Task statement:
Only the lines running from the one with "The height and width of the screenshot is (840, 1419)." to the end of the listing should be returned, each exactly as it appears, with both ends kept.

Information provided:
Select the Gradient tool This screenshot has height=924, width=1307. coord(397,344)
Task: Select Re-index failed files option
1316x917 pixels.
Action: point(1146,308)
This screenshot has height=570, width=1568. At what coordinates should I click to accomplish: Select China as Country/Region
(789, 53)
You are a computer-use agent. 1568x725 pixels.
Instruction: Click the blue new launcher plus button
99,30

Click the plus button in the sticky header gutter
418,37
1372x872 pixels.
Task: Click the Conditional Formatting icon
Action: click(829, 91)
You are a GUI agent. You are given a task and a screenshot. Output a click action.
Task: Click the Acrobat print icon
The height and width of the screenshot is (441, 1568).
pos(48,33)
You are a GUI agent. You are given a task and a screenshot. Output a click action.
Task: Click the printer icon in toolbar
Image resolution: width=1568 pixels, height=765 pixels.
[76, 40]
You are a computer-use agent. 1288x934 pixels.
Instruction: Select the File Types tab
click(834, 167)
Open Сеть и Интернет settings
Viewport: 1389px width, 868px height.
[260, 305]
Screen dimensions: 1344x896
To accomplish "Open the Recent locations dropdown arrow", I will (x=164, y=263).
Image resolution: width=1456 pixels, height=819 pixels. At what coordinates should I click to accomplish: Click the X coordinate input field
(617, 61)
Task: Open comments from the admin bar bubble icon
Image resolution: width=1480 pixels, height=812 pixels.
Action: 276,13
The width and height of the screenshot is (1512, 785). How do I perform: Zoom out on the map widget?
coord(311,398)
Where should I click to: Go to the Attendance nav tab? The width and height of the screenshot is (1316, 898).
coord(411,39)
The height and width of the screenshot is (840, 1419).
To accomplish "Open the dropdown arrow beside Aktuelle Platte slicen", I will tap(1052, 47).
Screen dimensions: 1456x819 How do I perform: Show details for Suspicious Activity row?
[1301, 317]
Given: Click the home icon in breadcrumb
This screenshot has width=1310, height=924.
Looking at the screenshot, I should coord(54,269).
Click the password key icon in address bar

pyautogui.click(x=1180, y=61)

Your solution:
The height and width of the screenshot is (840, 1419).
To accomplish "Open the dropdown arrow beside Aktuelle Platte slicen", I will tap(1052, 47).
Screen dimensions: 1456x819 How do I perform: Show details for Suspicious Activity row?
[1301, 317]
Given: Click the home icon in breadcrumb
This screenshot has width=1310, height=924.
Looking at the screenshot, I should coord(54,269).
Click the password key icon in address bar

pyautogui.click(x=1180, y=61)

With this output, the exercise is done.